>> start Provided records
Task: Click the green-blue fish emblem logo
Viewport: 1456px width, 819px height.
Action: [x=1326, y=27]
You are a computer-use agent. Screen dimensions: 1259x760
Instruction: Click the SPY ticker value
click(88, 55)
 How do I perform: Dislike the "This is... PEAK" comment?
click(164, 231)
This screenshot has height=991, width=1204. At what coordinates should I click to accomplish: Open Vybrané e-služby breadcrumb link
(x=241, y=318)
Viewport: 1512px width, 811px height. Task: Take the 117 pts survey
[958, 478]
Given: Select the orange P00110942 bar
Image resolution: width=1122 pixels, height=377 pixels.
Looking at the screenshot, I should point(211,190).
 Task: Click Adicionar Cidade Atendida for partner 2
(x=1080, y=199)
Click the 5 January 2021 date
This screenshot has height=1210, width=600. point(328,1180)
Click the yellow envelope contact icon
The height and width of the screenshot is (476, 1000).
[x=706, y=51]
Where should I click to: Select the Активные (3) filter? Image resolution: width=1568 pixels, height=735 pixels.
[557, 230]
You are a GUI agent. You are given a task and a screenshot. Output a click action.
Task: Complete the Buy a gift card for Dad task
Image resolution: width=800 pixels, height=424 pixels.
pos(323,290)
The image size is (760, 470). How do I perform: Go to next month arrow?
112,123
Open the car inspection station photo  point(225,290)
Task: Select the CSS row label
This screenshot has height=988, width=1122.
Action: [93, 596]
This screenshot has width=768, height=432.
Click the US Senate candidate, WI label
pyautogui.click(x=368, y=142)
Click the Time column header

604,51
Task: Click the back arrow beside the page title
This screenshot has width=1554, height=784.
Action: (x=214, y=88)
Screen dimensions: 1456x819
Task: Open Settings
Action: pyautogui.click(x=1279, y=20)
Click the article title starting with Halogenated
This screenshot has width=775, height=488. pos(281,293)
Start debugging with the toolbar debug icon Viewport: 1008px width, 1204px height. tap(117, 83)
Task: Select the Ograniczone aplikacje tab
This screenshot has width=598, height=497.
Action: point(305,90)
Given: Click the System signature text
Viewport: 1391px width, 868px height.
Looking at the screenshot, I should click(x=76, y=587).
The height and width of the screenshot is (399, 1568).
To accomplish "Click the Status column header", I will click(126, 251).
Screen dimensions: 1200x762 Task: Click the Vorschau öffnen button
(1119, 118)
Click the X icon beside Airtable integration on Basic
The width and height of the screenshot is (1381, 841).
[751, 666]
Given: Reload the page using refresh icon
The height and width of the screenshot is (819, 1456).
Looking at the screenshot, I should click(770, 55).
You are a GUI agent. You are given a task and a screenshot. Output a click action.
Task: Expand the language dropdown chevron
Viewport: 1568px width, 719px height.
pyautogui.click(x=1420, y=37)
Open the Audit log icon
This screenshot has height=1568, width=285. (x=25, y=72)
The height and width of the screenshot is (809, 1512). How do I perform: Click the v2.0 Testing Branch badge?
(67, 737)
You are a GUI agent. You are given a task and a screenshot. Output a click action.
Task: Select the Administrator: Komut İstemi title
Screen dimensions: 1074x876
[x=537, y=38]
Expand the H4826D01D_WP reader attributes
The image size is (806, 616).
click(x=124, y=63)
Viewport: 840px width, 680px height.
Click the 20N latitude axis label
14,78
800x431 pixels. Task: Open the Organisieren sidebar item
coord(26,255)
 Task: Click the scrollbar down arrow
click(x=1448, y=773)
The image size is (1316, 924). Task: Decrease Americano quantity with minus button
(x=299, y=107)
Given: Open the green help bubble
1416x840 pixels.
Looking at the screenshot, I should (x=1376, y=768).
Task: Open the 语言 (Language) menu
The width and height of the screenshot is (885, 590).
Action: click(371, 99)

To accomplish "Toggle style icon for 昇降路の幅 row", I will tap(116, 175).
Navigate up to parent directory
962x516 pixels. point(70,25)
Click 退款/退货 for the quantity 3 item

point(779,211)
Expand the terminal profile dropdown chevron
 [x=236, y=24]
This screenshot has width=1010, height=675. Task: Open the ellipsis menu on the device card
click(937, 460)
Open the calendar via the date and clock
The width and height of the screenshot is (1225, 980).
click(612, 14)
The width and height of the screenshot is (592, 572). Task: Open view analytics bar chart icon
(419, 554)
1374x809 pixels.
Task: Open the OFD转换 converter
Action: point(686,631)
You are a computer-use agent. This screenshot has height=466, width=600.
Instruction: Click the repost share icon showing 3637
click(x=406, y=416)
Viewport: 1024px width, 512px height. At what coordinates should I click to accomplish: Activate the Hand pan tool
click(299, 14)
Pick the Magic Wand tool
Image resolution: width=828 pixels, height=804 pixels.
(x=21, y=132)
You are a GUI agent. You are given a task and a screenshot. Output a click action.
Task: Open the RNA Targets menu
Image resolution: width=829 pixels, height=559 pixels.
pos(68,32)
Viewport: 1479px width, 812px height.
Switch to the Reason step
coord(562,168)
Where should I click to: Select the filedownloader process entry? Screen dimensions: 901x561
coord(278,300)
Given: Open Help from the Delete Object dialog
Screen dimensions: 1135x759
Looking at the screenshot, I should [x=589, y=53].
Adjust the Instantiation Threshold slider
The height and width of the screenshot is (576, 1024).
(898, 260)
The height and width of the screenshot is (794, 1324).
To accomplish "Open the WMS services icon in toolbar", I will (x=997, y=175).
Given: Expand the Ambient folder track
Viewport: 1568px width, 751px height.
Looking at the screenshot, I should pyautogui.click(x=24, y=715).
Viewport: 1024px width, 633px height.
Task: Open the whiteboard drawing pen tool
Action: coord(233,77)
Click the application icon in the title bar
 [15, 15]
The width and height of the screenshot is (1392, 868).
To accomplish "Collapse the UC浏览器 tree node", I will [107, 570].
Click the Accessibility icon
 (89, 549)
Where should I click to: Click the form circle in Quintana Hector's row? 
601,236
>> end Provided records
Rewrite all of the items above, swapping "yellow envelope" for "gold envelope" and leaving everything else unchanged.

Task: Click the green-blue fish emblem logo
Viewport: 1456px width, 819px height.
Action: [x=1326, y=27]
You are a computer-use agent. Screen dimensions: 1259x760
Instruction: Click the SPY ticker value
click(88, 55)
 How do I perform: Dislike the "This is... PEAK" comment?
click(164, 231)
This screenshot has height=991, width=1204. At what coordinates should I click to accomplish: Open Vybrané e-služby breadcrumb link
(x=241, y=318)
Viewport: 1512px width, 811px height. Task: Take the 117 pts survey
[958, 478]
Given: Select the orange P00110942 bar
Image resolution: width=1122 pixels, height=377 pixels.
Looking at the screenshot, I should point(211,190).
 Task: Click Adicionar Cidade Atendida for partner 2
(x=1080, y=199)
Click the 5 January 2021 date
This screenshot has height=1210, width=600. point(328,1180)
Click the gold envelope contact icon
The height and width of the screenshot is (476, 1000).
[x=706, y=51]
Where should I click to: Select the Активные (3) filter? Image resolution: width=1568 pixels, height=735 pixels.
[557, 230]
You are a GUI agent. You are given a task and a screenshot. Output a click action.
Task: Complete the Buy a gift card for Dad task
Image resolution: width=800 pixels, height=424 pixels.
pos(323,290)
The image size is (760, 470). How do I perform: Go to next month arrow?
112,123
Open the car inspection station photo  point(225,290)
Task: Select the CSS row label
This screenshot has height=988, width=1122.
Action: [93, 596]
This screenshot has width=768, height=432.
Click the US Senate candidate, WI label
pyautogui.click(x=368, y=142)
Click the Time column header

604,51
Task: Click the back arrow beside the page title
This screenshot has width=1554, height=784.
Action: (x=214, y=88)
Screen dimensions: 1456x819
Task: Open Settings
Action: pyautogui.click(x=1279, y=20)
Click the article title starting with Halogenated
This screenshot has width=775, height=488. pos(281,293)
Start debugging with the toolbar debug icon Viewport: 1008px width, 1204px height. tap(117, 83)
Task: Select the Ograniczone aplikacje tab
This screenshot has width=598, height=497.
Action: point(305,90)
Given: Click the System signature text
Viewport: 1391px width, 868px height.
Looking at the screenshot, I should click(x=76, y=587).
The height and width of the screenshot is (399, 1568).
To accomplish "Click the Status column header", I will click(126, 251).
Screen dimensions: 1200x762 Task: Click the Vorschau öffnen button
(1119, 118)
Click the X icon beside Airtable integration on Basic
The width and height of the screenshot is (1381, 841).
[751, 666]
Given: Reload the page using refresh icon
The height and width of the screenshot is (819, 1456).
Looking at the screenshot, I should click(770, 55).
You are a GUI agent. You are given a task and a screenshot. Output a click action.
Task: Expand the language dropdown chevron
Viewport: 1568px width, 719px height.
pyautogui.click(x=1420, y=37)
Open the Audit log icon
This screenshot has height=1568, width=285. (x=25, y=72)
The height and width of the screenshot is (809, 1512). How do I perform: Click the v2.0 Testing Branch badge?
(67, 737)
You are a GUI agent. You are given a task and a screenshot. Output a click action.
Task: Select the Administrator: Komut İstemi title
Screen dimensions: 1074x876
[x=537, y=38]
Expand the H4826D01D_WP reader attributes
The image size is (806, 616).
click(x=124, y=63)
Viewport: 840px width, 680px height.
Click the 20N latitude axis label
14,78
800x431 pixels. Task: Open the Organisieren sidebar item
coord(26,255)
 Task: Click the scrollbar down arrow
click(x=1448, y=773)
The image size is (1316, 924). Task: Decrease Americano quantity with minus button
(x=299, y=107)
Given: Open the green help bubble
1416x840 pixels.
Looking at the screenshot, I should (x=1376, y=768).
Task: Open the 语言 (Language) menu
The width and height of the screenshot is (885, 590).
Action: click(371, 99)

To accomplish "Toggle style icon for 昇降路の幅 row", I will tap(116, 175).
Navigate up to parent directory
962x516 pixels. point(70,25)
Click 退款/退货 for the quantity 3 item

point(779,211)
Expand the terminal profile dropdown chevron
 [x=236, y=24]
This screenshot has width=1010, height=675. Task: Open the ellipsis menu on the device card
click(937, 460)
Open the calendar via the date and clock
The width and height of the screenshot is (1225, 980).
click(612, 14)
The width and height of the screenshot is (592, 572). Task: Open view analytics bar chart icon
(419, 554)
1374x809 pixels.
Task: Open the OFD转换 converter
Action: point(686,631)
You are a computer-use agent. This screenshot has height=466, width=600.
Instruction: Click the repost share icon showing 3637
click(x=406, y=416)
Viewport: 1024px width, 512px height. At what coordinates should I click to accomplish: Activate the Hand pan tool
click(299, 14)
Pick the Magic Wand tool
Image resolution: width=828 pixels, height=804 pixels.
(x=21, y=132)
You are a GUI agent. You are given a task and a screenshot. Output a click action.
Task: Open the RNA Targets menu
Image resolution: width=829 pixels, height=559 pixels.
pos(68,32)
Viewport: 1479px width, 812px height.
Switch to the Reason step
coord(562,168)
Where should I click to: Select the filedownloader process entry? Screen dimensions: 901x561
coord(278,300)
Given: Open Help from the Delete Object dialog
Screen dimensions: 1135x759
Looking at the screenshot, I should [x=589, y=53].
Adjust the Instantiation Threshold slider
The height and width of the screenshot is (576, 1024).
(898, 260)
The height and width of the screenshot is (794, 1324).
To accomplish "Open the WMS services icon in toolbar", I will (x=997, y=175).
Given: Expand the Ambient folder track
Viewport: 1568px width, 751px height.
Looking at the screenshot, I should pyautogui.click(x=24, y=715).
Viewport: 1024px width, 633px height.
Task: Open the whiteboard drawing pen tool
Action: coord(233,77)
Click the application icon in the title bar
 [15, 15]
The width and height of the screenshot is (1392, 868).
To accomplish "Collapse the UC浏览器 tree node", I will [107, 570].
Click the Accessibility icon
 (89, 549)
Where should I click to: Click the form circle in Quintana Hector's row? 
601,236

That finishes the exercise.